Source records
--- START ---

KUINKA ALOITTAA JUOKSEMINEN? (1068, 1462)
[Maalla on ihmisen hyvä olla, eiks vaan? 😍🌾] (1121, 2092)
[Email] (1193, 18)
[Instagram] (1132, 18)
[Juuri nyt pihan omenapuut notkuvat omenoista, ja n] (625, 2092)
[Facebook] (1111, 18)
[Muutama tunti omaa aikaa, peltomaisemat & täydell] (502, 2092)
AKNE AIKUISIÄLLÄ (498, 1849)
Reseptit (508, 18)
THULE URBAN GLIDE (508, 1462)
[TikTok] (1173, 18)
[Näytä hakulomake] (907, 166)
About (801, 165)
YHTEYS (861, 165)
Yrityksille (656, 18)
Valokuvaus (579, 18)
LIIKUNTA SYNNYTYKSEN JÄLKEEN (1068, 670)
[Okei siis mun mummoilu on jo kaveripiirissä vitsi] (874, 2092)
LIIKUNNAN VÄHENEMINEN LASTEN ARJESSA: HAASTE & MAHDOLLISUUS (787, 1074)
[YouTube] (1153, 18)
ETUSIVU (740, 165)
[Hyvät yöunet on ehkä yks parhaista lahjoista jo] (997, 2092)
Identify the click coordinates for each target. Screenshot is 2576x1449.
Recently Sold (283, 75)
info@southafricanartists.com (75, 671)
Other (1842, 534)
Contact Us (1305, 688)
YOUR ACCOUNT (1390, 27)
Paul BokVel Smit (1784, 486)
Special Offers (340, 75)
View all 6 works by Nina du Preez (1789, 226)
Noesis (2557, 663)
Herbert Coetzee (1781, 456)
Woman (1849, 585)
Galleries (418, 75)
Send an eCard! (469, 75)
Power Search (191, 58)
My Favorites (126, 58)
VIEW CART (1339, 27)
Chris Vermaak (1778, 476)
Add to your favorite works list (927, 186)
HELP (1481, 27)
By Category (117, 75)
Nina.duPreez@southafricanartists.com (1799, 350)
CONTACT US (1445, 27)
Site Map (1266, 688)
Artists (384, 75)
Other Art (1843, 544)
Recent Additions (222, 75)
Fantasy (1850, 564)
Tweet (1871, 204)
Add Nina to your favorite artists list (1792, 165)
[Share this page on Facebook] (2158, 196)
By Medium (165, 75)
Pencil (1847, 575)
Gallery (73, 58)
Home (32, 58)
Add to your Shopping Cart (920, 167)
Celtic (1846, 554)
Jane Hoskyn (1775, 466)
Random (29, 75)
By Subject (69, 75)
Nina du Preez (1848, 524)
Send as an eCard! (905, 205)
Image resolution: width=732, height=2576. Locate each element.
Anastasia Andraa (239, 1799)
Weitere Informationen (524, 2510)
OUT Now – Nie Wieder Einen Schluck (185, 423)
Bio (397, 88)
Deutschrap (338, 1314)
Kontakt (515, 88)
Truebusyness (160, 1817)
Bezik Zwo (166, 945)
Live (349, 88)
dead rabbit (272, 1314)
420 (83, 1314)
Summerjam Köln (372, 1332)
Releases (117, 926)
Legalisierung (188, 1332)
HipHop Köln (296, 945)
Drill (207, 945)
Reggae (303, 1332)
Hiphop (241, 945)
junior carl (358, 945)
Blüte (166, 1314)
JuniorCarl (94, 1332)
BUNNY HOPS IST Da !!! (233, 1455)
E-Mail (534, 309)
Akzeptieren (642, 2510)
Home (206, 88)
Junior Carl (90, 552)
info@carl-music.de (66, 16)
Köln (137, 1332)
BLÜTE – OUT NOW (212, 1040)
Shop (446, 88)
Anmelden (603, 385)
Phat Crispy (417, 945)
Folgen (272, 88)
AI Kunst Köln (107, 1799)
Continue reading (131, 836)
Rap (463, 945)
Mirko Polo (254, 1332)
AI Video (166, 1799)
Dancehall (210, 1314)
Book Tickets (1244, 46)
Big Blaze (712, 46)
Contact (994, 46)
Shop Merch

--- END ---

### Your goal
Starting at the line that has "Pencil (1847, 575)" in the records above, restate word for word every line until the one that has "Send as an eCard! (905, 205)", and include that one as well.

### Result of this exercise
Pencil (1847, 575)
Gallery (73, 58)
Home (32, 58)
Add to your Shopping Cart (920, 167)
Celtic (1846, 554)
Jane Hoskyn (1775, 466)
Random (29, 75)
By Subject (69, 75)
Nina du Preez (1848, 524)
Send as an eCard! (905, 205)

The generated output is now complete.